Thanks Bettina, But Don’t
Swallow the Porn Nov11_NathanNettleton

by Rev Nathan Nettleton

I am usually a fan of Bettina Arndt’s writings. She is one of the few female commentators who really gets male sexuality. Like many men, I read her books and articles and find myself repeatedly wanting to cheer out loud: Yes. That’s exactly what it is like for us. Thank God someone understands and doesn’t condemn masculine sexual appetites.

But when I read Porn is not a dirty word (The Sunday Age, 16th October 2011, accessible at: http://www.theage.com.au/technology/technology-news/porn-is-not-a-dirty-word-20111015-1lqqe.html#ixzz1b0L0Szih), I began to wonder whether she had crossed an important line and just become an uncritical apologist for everything men do in the name of sex. Like some of her opponents, she seems to want to treat it as all good or all bad, and unfortunately such a simplistic approach won’t help any of us negotiate our way through the realities were facing.

I need to preface my response by saying that I probably don’t fit the stereotypes of my vocation. I’m a twice-married heterosexual Baptist pastor and marriage celebrant who supports same-sex marriage and is happy to admit that I enjoy watching well-filmed erotica. But the world of porn is increasingly complex, and the corrosive side of the story can’t be dismissed quite as lightly as Bettina Arndt’s article tries to do.

Much of the problem in this debate centres on questions of how the regular consumption of porn affects the sexual attitudes and expectations of we men who consume it. In the main thrust of Bettina Arndt’s argument she states that the suggestion that porn changes men's attitudes to sex is really questionable. But just three paragraphs earlier she had said, I've talked to men who cut back on their porn viewing when they felt it was distorting their feelings about normal sex, and just a few paragraphs later she says that porn has helped to change attitudes to oral sex and porn is giving men new ideas about sex and that can cause tension in relationships.

The example she uses to illustrate this last point perhaps takes us to the crux of the issue. She quotes James who was jolted to the realisation that ejaculating on a woman’s face is not nearly as popular in real life as it is in the porn movies. Here is a man whose sexual expectations had been shaped by porn in such a way that he initially saw nothing wrong with a practice that many women experience as inappropriate, disrespectful, unpleasant, and probably somewhat degrading. Arndt accepts that their distaste is at least unsurprising.

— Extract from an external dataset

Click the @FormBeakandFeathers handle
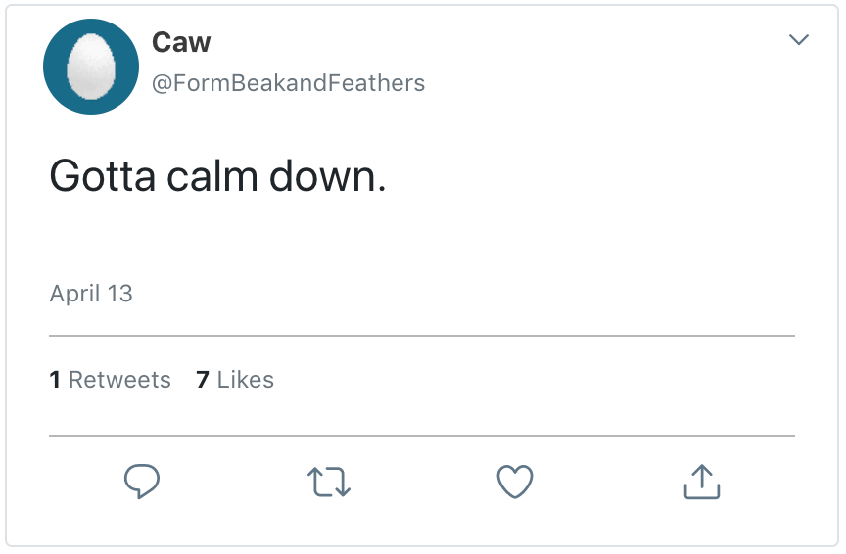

So despite her assertions that ordinary mainstream porn doesn’t distort men’s expectations of real-life sex, here she is providing an example where something that is common in porn is clearly doing just that. And one thing we can be certain about is that James interest in the money shot was cultivated through watching porn. Pulling out just before the moment of ejaculation and finishing the job with your own hand, the way it is usually depicted in porn, significantly diminishes the physical intensity of a man’s orgasm. I remember Billy Connolly during one of his Australian tours making fun of Catholic priests advocating the withdrawal method as contraception, and saying, personally, at the moment of ejaculation, a team of wild horses couldn’t get me to pull out. Id love to hear Connolly waxing lyrical on how porn has now managed to make men think that the very same self-defeating absurdity might be a fun idea!

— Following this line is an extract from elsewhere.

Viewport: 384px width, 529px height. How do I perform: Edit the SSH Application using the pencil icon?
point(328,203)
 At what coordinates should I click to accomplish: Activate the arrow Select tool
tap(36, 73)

Unfortunately, this issue doesn’t stop with the money shot. Although Arndt argues that most men do not have a taste for the more misogynist and violent pornography, she notes that the internet is a sexual smorgasbord and observes groups of young men all able to discuss the latest online girl shagged by donkey type video. It seems consumption of the nasty stuff might be higher than she wants to admit.

Possibly there is a difference here. The consumption of some of the extreme stuff may not be motivated by sexual desire so much as by a kind of freak-show curiosity with witnessing the extreme and the gross. But the consumption creates a market and so contributes directly to the perpetration of abuse.

It is probably true that most men wont develop an appetite for bestiality, but what happens when we regularly view things in the money shot league: just a little bit beyond the edge of our normal sense of what is loving and respectful? Surely we are in danger of gradually and almost imperceptibly distorting our perceptions of what is normal and acceptable, and perhaps imaginable and attainable.

Arndt dismisses the argument that porn turns men off real life sex, but the real issue is not so much that it turns them off, but that it distorts their expectations their satisfaction threshold and so diminishes their capacity to fully enjoy real life sex. Our enjoyment of most things is directly affected by our expectations. When something exceeds expectations, we are ecstatic. When something is okay but not as exciting as we were hoping, our enjoyment is tainted by disappointment. Porn sets us up for disappointment in the real world while promising that greater fulfilment is just a few clicks away in the virtual world. This is no surprise since porn is a commercial product (either purchased or paid for by advertising), and like most commercial products its main purpose is not to help us find fulfilment elsewhere, but to keep us coming back for more of the product.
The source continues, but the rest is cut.